DATA UNDER STUDY
[Start of section]
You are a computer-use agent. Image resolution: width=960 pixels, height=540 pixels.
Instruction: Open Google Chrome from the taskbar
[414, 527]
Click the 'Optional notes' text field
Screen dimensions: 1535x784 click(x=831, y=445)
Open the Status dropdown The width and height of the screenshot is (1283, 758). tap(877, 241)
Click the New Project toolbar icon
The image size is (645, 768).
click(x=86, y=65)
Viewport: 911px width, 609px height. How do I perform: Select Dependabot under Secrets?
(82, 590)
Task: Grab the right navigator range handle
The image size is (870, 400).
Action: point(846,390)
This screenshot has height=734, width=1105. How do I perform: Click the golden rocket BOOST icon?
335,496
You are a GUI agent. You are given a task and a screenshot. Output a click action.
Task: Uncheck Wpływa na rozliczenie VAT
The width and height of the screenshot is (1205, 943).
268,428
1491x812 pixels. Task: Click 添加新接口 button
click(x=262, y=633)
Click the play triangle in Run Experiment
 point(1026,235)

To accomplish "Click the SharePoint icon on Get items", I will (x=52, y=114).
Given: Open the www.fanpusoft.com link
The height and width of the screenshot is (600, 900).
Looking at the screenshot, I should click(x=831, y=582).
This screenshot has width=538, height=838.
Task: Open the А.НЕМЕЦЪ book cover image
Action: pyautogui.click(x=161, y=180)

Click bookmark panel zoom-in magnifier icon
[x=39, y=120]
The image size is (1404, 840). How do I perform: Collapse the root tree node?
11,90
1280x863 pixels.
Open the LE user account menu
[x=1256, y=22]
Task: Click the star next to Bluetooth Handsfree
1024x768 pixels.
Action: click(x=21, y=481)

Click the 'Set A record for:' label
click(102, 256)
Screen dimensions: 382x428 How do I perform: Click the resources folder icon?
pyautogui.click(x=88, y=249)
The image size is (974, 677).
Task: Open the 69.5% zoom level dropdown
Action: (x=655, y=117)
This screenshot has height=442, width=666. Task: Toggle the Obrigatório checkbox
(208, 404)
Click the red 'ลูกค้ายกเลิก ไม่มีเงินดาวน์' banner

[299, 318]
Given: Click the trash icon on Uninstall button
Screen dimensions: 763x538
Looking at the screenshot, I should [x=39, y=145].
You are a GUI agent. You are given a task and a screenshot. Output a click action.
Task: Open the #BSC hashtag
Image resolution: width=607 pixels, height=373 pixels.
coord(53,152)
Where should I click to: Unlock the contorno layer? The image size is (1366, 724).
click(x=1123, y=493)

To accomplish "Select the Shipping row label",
[End of section]
TASK DETAILS
From the entries, report every line in which the string "accomplish" occurs.

EXERCISE SOLUTION
To accomplish "Click the SharePoint icon on Get items", I will (x=52, y=114).
To accomplish "Select the Shipping row label",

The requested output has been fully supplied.